• What is needed: Copy each line of the entries below that contains the string "will".

• Study material:

- Opening Delimiter -

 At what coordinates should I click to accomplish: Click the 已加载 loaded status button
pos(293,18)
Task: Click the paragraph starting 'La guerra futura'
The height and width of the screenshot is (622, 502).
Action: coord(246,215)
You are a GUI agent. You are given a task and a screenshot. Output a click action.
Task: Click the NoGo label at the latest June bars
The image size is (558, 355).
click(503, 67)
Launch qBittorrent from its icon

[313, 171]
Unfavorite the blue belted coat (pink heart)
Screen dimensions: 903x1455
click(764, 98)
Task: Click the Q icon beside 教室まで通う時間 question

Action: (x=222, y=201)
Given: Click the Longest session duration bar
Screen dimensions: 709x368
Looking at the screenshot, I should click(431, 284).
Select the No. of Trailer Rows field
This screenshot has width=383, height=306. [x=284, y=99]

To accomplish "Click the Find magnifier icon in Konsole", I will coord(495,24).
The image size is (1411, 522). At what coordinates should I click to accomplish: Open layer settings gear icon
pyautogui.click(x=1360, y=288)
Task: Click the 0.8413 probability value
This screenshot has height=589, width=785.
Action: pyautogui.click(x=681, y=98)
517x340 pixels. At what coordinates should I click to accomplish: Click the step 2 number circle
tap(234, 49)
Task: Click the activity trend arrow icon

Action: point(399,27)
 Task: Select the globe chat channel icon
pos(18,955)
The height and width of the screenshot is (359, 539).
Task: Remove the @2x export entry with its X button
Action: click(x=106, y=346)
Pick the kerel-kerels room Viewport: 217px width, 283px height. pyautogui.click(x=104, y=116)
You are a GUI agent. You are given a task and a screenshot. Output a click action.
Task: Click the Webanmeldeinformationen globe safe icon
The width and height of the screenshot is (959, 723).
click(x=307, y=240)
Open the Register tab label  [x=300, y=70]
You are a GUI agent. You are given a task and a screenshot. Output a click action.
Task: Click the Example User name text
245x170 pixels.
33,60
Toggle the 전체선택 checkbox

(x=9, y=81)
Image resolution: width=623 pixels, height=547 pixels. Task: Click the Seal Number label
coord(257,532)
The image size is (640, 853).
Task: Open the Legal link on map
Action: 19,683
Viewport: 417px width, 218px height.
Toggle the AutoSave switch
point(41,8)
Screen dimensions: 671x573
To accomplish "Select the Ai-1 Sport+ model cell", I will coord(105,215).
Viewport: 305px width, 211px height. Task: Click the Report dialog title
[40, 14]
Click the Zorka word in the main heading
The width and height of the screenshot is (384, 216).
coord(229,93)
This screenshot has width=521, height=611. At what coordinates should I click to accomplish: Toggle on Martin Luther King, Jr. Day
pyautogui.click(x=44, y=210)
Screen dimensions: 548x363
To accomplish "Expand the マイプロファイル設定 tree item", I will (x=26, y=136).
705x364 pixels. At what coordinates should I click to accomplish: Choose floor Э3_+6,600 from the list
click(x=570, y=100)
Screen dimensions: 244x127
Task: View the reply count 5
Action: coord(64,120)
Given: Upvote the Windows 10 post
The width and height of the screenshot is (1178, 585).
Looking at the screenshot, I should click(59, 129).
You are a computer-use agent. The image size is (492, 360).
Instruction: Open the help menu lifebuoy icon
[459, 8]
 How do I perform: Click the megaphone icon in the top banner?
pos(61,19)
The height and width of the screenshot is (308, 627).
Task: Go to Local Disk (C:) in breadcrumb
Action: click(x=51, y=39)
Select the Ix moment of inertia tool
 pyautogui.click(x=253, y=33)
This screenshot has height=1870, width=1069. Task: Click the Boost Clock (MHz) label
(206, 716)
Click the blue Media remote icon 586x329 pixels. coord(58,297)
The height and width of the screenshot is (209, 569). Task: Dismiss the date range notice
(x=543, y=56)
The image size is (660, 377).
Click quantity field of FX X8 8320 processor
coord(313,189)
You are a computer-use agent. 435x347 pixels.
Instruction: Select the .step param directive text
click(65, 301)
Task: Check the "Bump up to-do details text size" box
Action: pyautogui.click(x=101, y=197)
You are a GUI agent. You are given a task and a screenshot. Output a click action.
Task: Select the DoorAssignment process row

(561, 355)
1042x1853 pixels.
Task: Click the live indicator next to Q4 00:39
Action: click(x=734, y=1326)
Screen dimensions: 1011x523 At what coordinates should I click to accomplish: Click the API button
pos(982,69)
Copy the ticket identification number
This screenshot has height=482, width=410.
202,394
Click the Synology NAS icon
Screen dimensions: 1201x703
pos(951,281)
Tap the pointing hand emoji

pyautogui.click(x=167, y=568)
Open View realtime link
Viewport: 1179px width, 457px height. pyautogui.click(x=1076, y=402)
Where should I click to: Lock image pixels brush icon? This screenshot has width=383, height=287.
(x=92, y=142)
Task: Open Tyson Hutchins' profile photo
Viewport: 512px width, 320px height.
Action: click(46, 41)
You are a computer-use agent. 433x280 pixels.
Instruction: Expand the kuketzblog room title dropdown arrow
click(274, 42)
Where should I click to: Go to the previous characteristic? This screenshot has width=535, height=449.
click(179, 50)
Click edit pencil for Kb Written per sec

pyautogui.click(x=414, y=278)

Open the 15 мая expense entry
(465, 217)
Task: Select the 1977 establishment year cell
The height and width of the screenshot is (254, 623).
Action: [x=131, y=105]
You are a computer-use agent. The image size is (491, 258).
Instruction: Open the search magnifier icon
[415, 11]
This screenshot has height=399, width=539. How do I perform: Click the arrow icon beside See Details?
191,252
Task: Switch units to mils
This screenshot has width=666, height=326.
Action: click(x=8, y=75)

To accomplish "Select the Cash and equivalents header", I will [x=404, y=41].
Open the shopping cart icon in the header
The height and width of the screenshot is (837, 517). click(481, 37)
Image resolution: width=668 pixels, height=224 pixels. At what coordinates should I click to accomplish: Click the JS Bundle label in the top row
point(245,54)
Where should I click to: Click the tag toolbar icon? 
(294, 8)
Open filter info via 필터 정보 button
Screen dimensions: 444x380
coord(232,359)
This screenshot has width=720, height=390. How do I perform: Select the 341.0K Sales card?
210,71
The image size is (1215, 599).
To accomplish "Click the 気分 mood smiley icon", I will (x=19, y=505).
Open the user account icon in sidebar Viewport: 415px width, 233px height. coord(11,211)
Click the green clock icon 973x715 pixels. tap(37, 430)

- Closing Delimiter -

• Exercise output:
To accomplish "Click the Find magnifier icon in Konsole", I will coord(495,24).
To accomplish "Select the Ai-1 Sport+ model cell", I will coord(105,215).
To accomplish "Expand the マイプロファイル設定 tree item", I will (x=26, y=136).
To accomplish "Select the Cash and equivalents header", I will [x=404, y=41].
To accomplish "Click the 気分 mood smiley icon", I will (x=19, y=505).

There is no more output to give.